I would say the same thing. On the web GUI, under SSH…

Also, you can set the recidive to permanent in Fail2ban.

A few years ago, I had the same problem. SSH attemps every 5-10 seconds. I changed the port and after that, the attemps were gone.

Michel-André

Make port 22 only accessible from the green network.

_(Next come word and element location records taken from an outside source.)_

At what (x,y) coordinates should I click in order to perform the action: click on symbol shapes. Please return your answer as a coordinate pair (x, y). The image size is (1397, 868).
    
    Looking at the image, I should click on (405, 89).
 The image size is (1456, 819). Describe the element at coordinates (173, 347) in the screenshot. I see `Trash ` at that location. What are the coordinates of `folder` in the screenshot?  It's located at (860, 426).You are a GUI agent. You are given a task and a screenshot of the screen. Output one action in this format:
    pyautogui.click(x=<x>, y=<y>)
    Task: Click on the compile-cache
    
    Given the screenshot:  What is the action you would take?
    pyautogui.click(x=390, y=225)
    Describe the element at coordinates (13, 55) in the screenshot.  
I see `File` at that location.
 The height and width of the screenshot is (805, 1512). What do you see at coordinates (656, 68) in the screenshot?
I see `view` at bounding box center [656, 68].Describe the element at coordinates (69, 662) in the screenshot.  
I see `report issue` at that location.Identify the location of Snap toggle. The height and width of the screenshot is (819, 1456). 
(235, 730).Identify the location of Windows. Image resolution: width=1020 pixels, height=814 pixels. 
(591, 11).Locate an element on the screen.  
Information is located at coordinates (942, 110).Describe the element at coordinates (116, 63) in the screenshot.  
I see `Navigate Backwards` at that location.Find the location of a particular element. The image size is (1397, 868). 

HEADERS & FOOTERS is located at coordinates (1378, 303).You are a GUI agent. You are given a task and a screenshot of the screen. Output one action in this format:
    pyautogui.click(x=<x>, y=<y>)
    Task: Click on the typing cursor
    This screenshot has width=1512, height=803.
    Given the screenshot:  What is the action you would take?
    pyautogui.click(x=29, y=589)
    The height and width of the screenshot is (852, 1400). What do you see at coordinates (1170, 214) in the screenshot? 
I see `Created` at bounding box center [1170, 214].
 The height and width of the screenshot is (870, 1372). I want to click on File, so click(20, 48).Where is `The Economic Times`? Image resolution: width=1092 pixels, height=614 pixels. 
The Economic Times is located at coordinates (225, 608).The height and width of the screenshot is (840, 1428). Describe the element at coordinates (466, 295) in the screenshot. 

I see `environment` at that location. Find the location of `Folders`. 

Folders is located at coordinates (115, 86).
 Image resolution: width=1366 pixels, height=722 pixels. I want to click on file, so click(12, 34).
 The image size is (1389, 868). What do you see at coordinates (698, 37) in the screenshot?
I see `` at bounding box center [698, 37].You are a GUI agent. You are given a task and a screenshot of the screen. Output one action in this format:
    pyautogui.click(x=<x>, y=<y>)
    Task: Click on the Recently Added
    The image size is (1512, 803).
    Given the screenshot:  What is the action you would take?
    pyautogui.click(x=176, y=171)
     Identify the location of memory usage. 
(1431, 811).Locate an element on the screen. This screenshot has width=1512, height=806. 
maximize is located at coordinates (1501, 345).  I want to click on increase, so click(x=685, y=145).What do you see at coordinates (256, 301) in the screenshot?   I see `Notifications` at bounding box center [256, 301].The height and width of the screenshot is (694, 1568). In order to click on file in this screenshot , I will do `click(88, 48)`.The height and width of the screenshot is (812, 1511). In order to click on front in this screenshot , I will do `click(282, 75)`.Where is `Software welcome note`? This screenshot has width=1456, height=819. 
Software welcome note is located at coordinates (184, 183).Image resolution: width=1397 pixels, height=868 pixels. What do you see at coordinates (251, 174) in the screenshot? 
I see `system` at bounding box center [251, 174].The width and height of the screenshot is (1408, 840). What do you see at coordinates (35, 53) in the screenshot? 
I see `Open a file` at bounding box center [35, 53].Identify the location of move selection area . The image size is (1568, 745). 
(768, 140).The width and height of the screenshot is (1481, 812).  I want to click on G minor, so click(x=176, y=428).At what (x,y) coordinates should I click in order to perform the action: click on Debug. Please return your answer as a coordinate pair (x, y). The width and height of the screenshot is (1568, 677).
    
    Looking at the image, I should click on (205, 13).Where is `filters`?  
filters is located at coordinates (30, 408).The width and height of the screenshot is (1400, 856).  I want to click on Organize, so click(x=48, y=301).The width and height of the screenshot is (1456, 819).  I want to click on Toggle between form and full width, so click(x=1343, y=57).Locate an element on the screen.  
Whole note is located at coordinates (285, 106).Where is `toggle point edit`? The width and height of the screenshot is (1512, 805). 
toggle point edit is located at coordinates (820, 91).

If you have a reason to connect remotely, look into using OpenVPN (or another VPN solution) instead.

Cheers.

Ah ha!
Many thanks for everyone’s help!
As advised, ticked the recidive box.
Changed the ssh on port 22 on both NS and lan’s router DNS table to a random unallocated port 2222.
Seems to work, as I now cant log in as follows:


C:\WINDOWS\system32> ssh root@192.168.1.25
ssh: connect to host 192.168.1.25 port 22: Connection refused
C:\WINDOWS\system32>


How do I give myself legitimate permissions to login on the lan as root on ssh port 2222 ?

Ah ha again!
Starting to answer my own questions…


C:\WINDOWS\system32> ssh root@192.168.1.25 -p 2222
root@192.168.1.25’s password:
Last failed login: Sat Jan 11 22:13:40 GMT 2020 from 218.92.0.168 on ssh:notty
There were 217 failed login attempts since the last successful login.
Last login: Sat Jan 11 20:02:37 2020 from 192.168.1.24

************ Welcome to NethServer ************

This is a NethServer installation.

Before editing configuration files, be aware
of the automatic events and templates system.

      http://docs.nethserver.org

[root@kayak ~]#


ssh command in windows 10 command line now needs an additional switch of “-p 2222” specifying the port number - not including quote marks.

Fail2ban control sliders were left as default, so I expect it will take a little time for this banned ips to become permenantly banned!